— REQUIRED WORK —
Your answer should be every line of the records that contains the word "link".
··· ENTRIES SUPPLIED
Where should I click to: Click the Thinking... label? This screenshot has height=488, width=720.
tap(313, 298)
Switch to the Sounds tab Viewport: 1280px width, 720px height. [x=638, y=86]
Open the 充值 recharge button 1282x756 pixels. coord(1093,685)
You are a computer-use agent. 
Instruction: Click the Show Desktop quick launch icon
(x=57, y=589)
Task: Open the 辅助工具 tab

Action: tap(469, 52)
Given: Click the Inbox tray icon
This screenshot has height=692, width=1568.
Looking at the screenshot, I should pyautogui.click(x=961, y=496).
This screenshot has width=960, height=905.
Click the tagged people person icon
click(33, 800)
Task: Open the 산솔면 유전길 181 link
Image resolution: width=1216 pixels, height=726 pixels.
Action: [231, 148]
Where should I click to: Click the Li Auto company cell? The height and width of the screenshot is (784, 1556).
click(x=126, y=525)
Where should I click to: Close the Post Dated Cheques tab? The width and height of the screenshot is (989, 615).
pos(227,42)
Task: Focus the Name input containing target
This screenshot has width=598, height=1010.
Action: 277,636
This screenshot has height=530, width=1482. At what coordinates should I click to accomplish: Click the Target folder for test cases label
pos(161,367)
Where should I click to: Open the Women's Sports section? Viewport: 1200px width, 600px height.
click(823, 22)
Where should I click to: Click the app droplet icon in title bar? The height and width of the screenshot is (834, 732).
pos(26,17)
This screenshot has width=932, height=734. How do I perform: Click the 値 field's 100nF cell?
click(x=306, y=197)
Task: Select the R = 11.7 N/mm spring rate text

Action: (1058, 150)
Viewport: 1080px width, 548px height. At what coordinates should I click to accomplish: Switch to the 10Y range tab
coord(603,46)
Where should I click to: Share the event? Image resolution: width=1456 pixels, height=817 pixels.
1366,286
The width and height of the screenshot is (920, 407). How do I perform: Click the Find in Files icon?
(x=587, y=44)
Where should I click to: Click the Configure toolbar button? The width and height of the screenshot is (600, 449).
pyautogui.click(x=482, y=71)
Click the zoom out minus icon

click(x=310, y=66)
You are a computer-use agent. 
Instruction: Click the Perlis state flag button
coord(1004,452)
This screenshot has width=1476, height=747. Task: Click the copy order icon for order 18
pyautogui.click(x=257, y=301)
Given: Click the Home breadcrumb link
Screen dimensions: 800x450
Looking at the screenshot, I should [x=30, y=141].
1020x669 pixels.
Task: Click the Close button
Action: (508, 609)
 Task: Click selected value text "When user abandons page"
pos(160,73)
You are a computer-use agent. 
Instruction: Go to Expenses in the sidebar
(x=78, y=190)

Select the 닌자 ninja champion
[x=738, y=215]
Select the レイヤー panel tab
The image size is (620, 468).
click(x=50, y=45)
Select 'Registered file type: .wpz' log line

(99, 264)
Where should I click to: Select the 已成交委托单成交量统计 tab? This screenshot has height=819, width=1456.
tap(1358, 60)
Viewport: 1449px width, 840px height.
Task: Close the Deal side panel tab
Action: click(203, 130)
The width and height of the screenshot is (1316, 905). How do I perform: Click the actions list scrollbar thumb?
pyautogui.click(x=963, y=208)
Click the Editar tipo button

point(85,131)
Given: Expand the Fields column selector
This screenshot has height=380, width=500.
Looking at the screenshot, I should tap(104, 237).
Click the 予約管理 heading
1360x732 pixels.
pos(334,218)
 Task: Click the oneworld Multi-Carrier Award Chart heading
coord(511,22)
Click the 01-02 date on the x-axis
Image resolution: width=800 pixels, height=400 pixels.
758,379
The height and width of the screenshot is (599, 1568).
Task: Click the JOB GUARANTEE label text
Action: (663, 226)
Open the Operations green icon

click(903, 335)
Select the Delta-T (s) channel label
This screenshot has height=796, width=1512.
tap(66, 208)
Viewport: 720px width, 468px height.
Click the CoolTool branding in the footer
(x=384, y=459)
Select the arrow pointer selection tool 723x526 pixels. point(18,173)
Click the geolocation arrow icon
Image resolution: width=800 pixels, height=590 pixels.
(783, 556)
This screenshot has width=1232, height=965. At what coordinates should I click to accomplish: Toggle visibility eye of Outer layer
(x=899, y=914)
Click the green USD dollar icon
······
— EXERCISE RESPONSE —
Task: Open the 산솔면 유전길 181 link
Given: Click the Home breadcrumb link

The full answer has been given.